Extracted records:

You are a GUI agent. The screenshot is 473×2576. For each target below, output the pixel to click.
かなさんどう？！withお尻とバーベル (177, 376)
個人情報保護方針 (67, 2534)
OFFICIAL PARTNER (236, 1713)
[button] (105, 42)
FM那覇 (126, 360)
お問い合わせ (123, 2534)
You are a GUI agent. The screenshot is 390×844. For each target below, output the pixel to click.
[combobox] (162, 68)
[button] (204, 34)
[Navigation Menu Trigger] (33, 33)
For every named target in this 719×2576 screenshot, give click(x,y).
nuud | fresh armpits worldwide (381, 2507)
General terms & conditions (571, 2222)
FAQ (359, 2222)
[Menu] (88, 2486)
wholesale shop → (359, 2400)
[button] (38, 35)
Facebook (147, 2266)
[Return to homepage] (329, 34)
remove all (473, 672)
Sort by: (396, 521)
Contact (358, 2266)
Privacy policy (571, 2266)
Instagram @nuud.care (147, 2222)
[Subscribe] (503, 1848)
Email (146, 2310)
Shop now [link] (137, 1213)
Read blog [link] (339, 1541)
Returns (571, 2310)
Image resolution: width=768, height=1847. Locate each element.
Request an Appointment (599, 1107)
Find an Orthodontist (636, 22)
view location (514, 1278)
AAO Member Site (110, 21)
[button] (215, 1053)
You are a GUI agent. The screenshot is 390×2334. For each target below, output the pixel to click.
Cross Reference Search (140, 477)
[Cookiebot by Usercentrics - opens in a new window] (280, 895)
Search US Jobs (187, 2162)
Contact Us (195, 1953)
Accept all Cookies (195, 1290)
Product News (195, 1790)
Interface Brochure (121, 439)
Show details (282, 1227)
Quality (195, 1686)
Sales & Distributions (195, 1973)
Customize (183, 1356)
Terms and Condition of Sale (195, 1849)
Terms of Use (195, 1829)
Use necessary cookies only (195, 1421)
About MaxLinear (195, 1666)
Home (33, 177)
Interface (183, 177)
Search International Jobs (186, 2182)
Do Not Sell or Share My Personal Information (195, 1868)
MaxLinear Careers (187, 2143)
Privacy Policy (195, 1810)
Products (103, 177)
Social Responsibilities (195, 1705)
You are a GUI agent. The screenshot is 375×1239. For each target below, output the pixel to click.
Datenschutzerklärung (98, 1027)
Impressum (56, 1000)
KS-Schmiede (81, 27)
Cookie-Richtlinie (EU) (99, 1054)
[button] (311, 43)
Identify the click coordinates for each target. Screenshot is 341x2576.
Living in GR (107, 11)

What the task asks — Set down the entries verbatim, leaving none out.

Solution —
You are a GUI agent. The screenshot is 473×2576. For each target below, output the pixel to click.
かなさんどう？！withお尻とバーベル (177, 376)
個人情報保護方針 (67, 2534)
OFFICIAL PARTNER (236, 1713)
[button] (105, 42)
FM那覇 (126, 360)
お問い合わせ (123, 2534)
You are a GUI agent. The screenshot is 390×844. For each target below, output the pixel to click.
[combobox] (162, 68)
[button] (204, 34)
[Navigation Menu Trigger] (33, 33)
For every named target in this 719×2576 screenshot, give click(x,y).
nuud | fresh armpits worldwide (381, 2507)
General terms & conditions (571, 2222)
FAQ (359, 2222)
[Menu] (88, 2486)
wholesale shop → (359, 2400)
[button] (38, 35)
Facebook (147, 2266)
[Return to homepage] (329, 34)
remove all (473, 672)
Sort by: (396, 521)
Contact (358, 2266)
Privacy policy (571, 2266)
Instagram @nuud.care (147, 2222)
[Subscribe] (503, 1848)
Email (146, 2310)
Shop now [link] (137, 1213)
Read blog [link] (339, 1541)
Returns (571, 2310)
Image resolution: width=768, height=1847. Locate each element.
Request an Appointment (599, 1107)
Find an Orthodontist (636, 22)
view location (514, 1278)
AAO Member Site (110, 21)
[button] (215, 1053)
You are a GUI agent. The screenshot is 390×2334. For each target below, output the pixel to click.
Cross Reference Search (140, 477)
[Cookiebot by Usercentrics - opens in a new window] (280, 895)
Search US Jobs (187, 2162)
Contact Us (195, 1953)
Accept all Cookies (195, 1290)
Product News (195, 1790)
Interface Brochure (121, 439)
Show details (282, 1227)
Quality (195, 1686)
Sales & Distributions (195, 1973)
Customize (183, 1356)
Terms and Condition of Sale (195, 1849)
Terms of Use (195, 1829)
Use necessary cookies only (195, 1421)
About MaxLinear (195, 1666)
Home (33, 177)
Interface (183, 177)
Search International Jobs (186, 2182)
Do Not Sell or Share My Personal Information (195, 1868)
MaxLinear Careers (187, 2143)
Privacy Policy (195, 1810)
Products (103, 177)
Social Responsibilities (195, 1705)
You are a GUI agent. The screenshot is 375×1239. For each target below, output the pixel to click.
Datenschutzerklärung (98, 1027)
Impressum (56, 1000)
KS-Schmiede (81, 27)
Cookie-Richtlinie (EU) (99, 1054)
[button] (311, 43)
Identify the click coordinates for each target. Screenshot is 341x2576.
Living in GR (107, 11)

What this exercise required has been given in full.